Название: The Pioneer Women Trilogy: The Coast of Bohemia, Dr. Breen's Practice & Annie Kilburn
Автор: William Dean Howells
Издательство: Bookwire
Жанр: Языкознание
isbn: 9788075838285
isbn:
She now fell asleep where she lay, and she was startled from her nap, but hardly surprised, to hear her name spoken in the hall far below, as if it were a theme of contention between the bass-voiced Irish girl and some one at the street door, who supported the other side of the question in low, indistinct, lady-like murmurs.
"No, she don't be in," said the Irish girl bluntly. The polite murmur insisted, and the Irish girl said, with finality, "Well, then, yous can go up yourselves and see; the room is right over the dure, four flights up."
Cornelia jumped up and tried to pull her hair into a knot before the glass. There came a tap at her door and the voice of Charmian Maybough asked, "May I come in, Miss Saunders,—Cornelia?"
"Yes," said Cornelia, and she opened the door as far as her trunk would let her.
Charmian pushed impetuously in. She took Cornelia in her arms and kissed her, as if they had not met for a long time.
"Oh," she said, whirling about, so as to sweep the whole room with her glance, before sinking down on Cornelia's trunk, "why can't I have something like this? Well, I shall have, I hope, before I die, yet. What made her say you weren't in? I knew you were." She rose and flew about the room, and examined it in detail. She was very beautifully dressed, in a street costume of immediate fashion, without a suggestion of the æstheticism of the picturesque gown she wore at the Synthesis; that had originality, but Cornelia perceived with the eye trained to see such differences, that this had authority. Charmian could not help holding and carrying herself differently in it, too. She was exquisitely gloved, and Cornelia instinctively felt that her hat was from Paris, though till then she had never seen a Paris hat to know it. She might have been a little overawed by it, if the wearer had not abruptly asked her what she thought of it.

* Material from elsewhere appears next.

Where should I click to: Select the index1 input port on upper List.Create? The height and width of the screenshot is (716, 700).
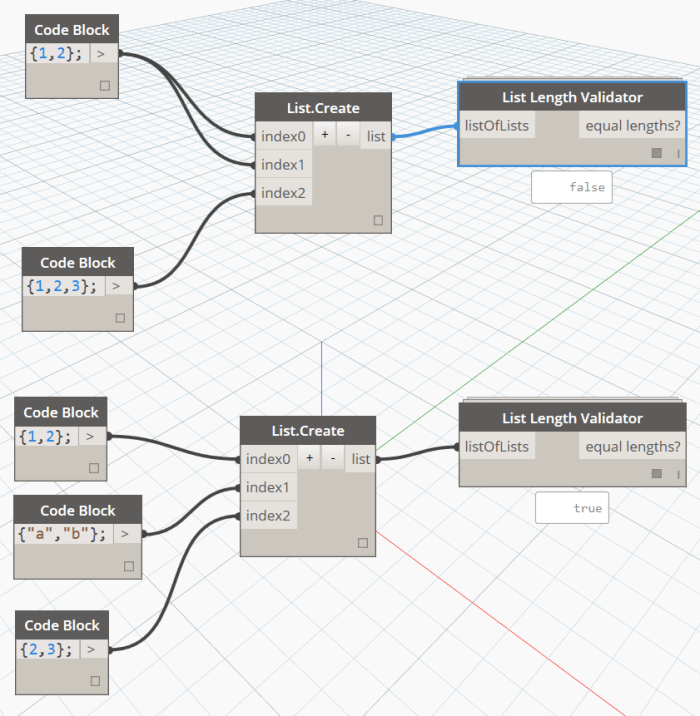[283, 164]
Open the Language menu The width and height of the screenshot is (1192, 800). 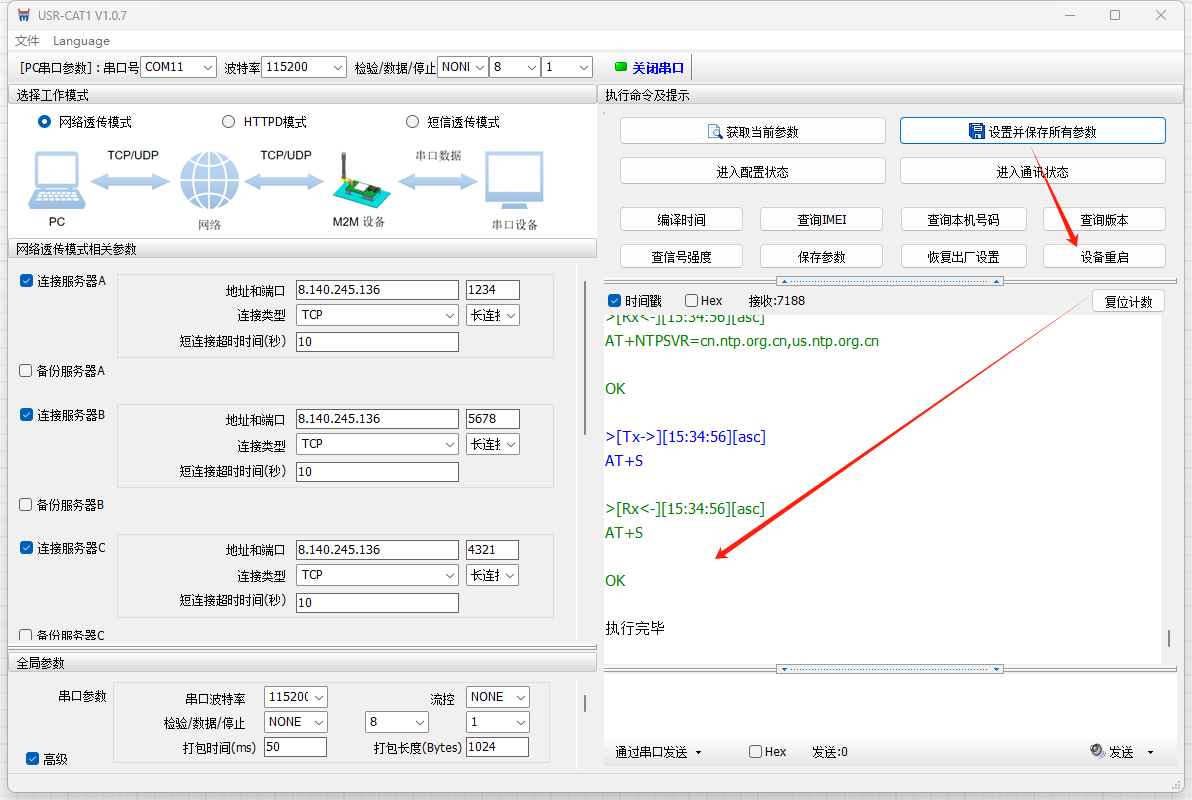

"Well," said Cornelia, with her country directness, which was so different from the other's abruptness, "I think it's about the most perfect thing I ever saw."
Charmian sighed. "I saw you looking at it. Yes, it is a dream. But it's a badge of slavery. So's the whole costume. Look how I'm laced!" She flung open the jacket and revealed a waist certainly much smaller than she had earlier in the day. "That's the way it goes through my whole life. Mamma is dead set against the artistic, and I'm dead set against the fashionable. As long as I'm at the Synthesis, I do as the Synthetics do. I dress like the Synthesis, and I think like it, and I act like it. As soon as I get home in the afternoon, I have to be of the world worldly. I put on a Worth frock, and mamma would make me put on a Worth spirit, if she could. I do my best to conform, because it's the bargain, and I'll keep my word if it kills me. Now you see what a double life I lead! If I could only be steeped in hopeless poverty to the lips! If I could have a room like this, even! Sometimes I'm so bewildered by the twofold existence I'm leading, I don't really know what I'm saying. Those your things, of course?" She sprang from Cornelia's trunk, which she had sank down upon again, and swiftly traversed the sketches Cornelia had pinned about the wall. "What touch! Yes, you merely have to live on, to be anything you like. It'll do itself for you. Well, I suppose you'll have to see her." She turned about to Cornelia with an air of deprecation. "Mamma, you know. She's down stairs waiting for us. She thinks it right to come with me always. I dare say it is. She isn't so very bad, you know. Only she insists upon knowing all the girls I take a fancy to, herself. You needn't be afraid of her."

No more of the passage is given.